Tumor cell-intrinsic Tim-3 promotes liver cancer via NF-κB/IL-6/STAT3 axis

• Published in: Oncogene Vol. 37; no. 18; pp. 2456 - 2468
• Main Authors: Zhang, Hualin, Song, Yang, Yang, Huimin, Liu, Zhiyan, Gao, Lifen, Liang, Xiaohong, Ma, Chunhong
• Format: Journal Article
• Language: English
• Published: London Nature Publishing Group UK 01.05.2018; Nature Publishing Group
• Subjects: 13/1; 13/105; 13/109; 13/31; 13/51; 13/89; 14/105; 14/19; 38/1; 38/89; 631/67/1059/602; 631/67/1504/1610; Adolescent; Adult; Aged; Animals; Antibodies, Monoclonal - therapeutic use; Apoptosis; Carcinoma, Hepatocellular - genetics; Carcinoma, Hepatocellular - pathology; Carcinoma, Hepatocellular - therapy; Cell Biology; Cell Transformation, Neoplastic - genetics; Cells, Cultured; Female; Hep G2 Cells; Hepatitis A Virus Cellular Receptor 2 - genetics; Hepatitis A Virus Cellular Receptor 2 - immunology; Hepatitis A Virus Cellular Receptor 2 - physiology; Hepatocytes; Human Genetics; Humans; Interleukin 6; Interleukin-6 - metabolism; Internal Medicine; Liver cancer; Liver Neoplasms - genetics; Liver Neoplasms - pathology; Liver Neoplasms - therapy; Lymphocytes T; Male; Medicine; Medicine & Public Health; Mice; Mice, Inbred C57BL; Mice, Knockout; Middle Aged; Mucin; NF-kappa B - metabolism; NF-κB protein; Oncology; Phosphorylation; RNA-mediated interference; Rodents; Signal Transduction - genetics; Stat3 protein; STAT3 Transcription Factor - metabolism; Tumor cells; Tumorigenesis; Young Adult
• ISSN: 0950-9232; 1476-5594
• DOI: 10.1038/s41388-018-0140-4

T-cell immunoglobulin and mucin-domain containing-3 (Tim-3), mediating immune exhaustion in tumor microenvironment, has become a promising target for tumor therapy.

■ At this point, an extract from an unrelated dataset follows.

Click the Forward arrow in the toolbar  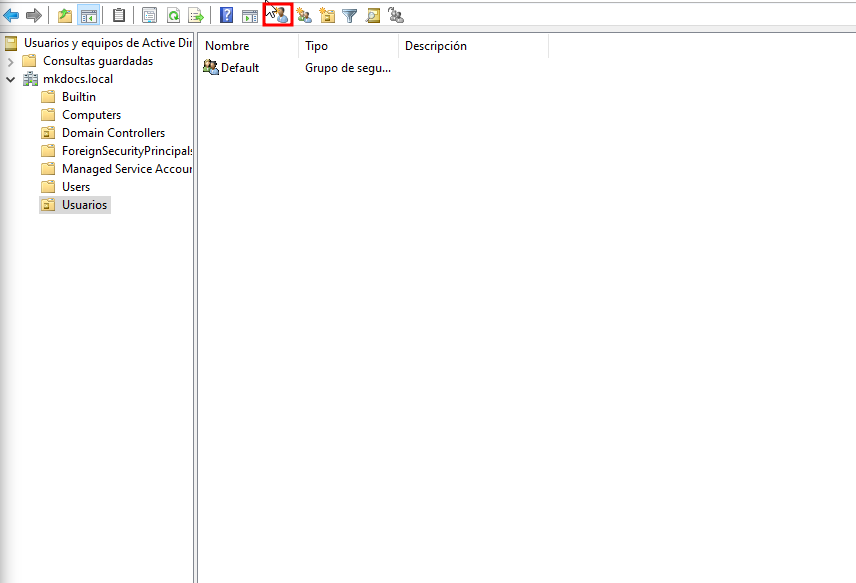[x=34, y=15]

However, the exact mechanisms for tumor cell-intrinsic Tim-3 in tumor development and its potential contribution in Tim-3-targeted therapy strategy have not been elucidated yet. In this study, we showed that human liver cancer tissues contained high ratio of Tim-3-expressing hepatocytes, and cytokines rich in tumor microenvironment and HBV involved in Tim-3 upregulation in malignant hepatocytes. We demonstrated that hepatocyte-specific Tim-3 overexpression enhances tumor cell growth, whereas Tim-3 inhibition on malignant hepatocytes by anti-Tim-3 antibodies or RNAi suppresses tumor growth both in vitro and in Tim-3 knockout mice. Mechanistically, the hepatocyte-Tim-3 receptor activates NF-κB phosphorylation, which in turn stimulates IL-6 secretion and STAT3 phosphorylation. Our results identify tumor cell-intrinsic functions of Tim-3 in tumorigenesis and suggest that blocking Tim-3 in tumor cells might contribute to the clinical efficacy of anti-Tim-3 antibody treatment in the future tumor therapy.